PROBLEM DETAILS. A verbatim reproduction of every entry is the expected answer.

DATA EXTRACT.

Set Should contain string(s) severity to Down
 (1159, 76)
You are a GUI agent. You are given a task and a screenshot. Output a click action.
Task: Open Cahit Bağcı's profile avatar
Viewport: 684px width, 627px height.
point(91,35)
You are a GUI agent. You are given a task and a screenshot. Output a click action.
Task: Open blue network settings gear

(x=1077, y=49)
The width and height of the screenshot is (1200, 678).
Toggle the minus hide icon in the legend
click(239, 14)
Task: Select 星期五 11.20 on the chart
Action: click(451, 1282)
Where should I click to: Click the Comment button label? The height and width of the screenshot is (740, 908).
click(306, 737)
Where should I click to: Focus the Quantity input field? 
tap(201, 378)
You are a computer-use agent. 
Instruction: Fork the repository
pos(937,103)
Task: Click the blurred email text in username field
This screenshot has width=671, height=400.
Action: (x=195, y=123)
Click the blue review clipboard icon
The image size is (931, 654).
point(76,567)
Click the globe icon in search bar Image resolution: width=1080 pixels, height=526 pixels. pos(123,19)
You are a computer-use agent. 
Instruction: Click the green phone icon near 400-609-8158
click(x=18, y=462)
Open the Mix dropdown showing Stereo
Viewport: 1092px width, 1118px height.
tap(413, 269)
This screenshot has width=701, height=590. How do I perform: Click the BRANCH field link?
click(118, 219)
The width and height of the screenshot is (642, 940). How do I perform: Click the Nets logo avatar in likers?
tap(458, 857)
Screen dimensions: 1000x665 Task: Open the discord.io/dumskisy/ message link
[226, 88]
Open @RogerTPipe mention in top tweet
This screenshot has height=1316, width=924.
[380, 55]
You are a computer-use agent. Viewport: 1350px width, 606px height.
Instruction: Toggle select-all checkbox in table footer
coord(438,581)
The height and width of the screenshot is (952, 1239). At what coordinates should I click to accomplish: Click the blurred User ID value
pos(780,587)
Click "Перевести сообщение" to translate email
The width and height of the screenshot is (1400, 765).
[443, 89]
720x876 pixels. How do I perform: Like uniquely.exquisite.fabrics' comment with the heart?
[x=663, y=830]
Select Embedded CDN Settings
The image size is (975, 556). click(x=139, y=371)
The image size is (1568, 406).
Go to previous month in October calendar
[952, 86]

RESULT OF THIS EXERCISE.
Set Should contain string(s) severity to Down
 (1159, 76)
You are a GUI agent. You are given a task and a screenshot. Output a click action.
Task: Open Cahit Bağcı's profile avatar
Viewport: 684px width, 627px height.
point(91,35)
You are a GUI agent. You are given a task and a screenshot. Output a click action.
Task: Open blue network settings gear

(x=1077, y=49)
The width and height of the screenshot is (1200, 678).
Toggle the minus hide icon in the legend
click(239, 14)
Task: Select 星期五 11.20 on the chart
Action: click(451, 1282)
Where should I click to: Click the Comment button label? The height and width of the screenshot is (740, 908).
click(306, 737)
Where should I click to: Focus the Quantity input field? 
tap(201, 378)
You are a computer-use agent. 
Instruction: Fork the repository
pos(937,103)
Task: Click the blurred email text in username field
This screenshot has width=671, height=400.
Action: (x=195, y=123)
Click the blue review clipboard icon
The image size is (931, 654).
point(76,567)
Click the globe icon in search bar Image resolution: width=1080 pixels, height=526 pixels. pos(123,19)
You are a computer-use agent. 
Instruction: Click the green phone icon near 400-609-8158
click(x=18, y=462)
Open the Mix dropdown showing Stereo
Viewport: 1092px width, 1118px height.
tap(413, 269)
This screenshot has width=701, height=590. How do I perform: Click the BRANCH field link?
click(118, 219)
The width and height of the screenshot is (642, 940). How do I perform: Click the Nets logo avatar in likers?
tap(458, 857)
Screen dimensions: 1000x665 Task: Open the discord.io/dumskisy/ message link
[226, 88]
Open @RogerTPipe mention in top tweet
This screenshot has height=1316, width=924.
[380, 55]
You are a computer-use agent. Viewport: 1350px width, 606px height.
Instruction: Toggle select-all checkbox in table footer
coord(438,581)
The height and width of the screenshot is (952, 1239). At what coordinates should I click to accomplish: Click the blurred User ID value
pos(780,587)
Click "Перевести сообщение" to translate email
The width and height of the screenshot is (1400, 765).
[443, 89]
720x876 pixels. How do I perform: Like uniquely.exquisite.fabrics' comment with the heart?
[x=663, y=830]
Select Embedded CDN Settings
The image size is (975, 556). click(x=139, y=371)
The image size is (1568, 406).
Go to previous month in October calendar
[952, 86]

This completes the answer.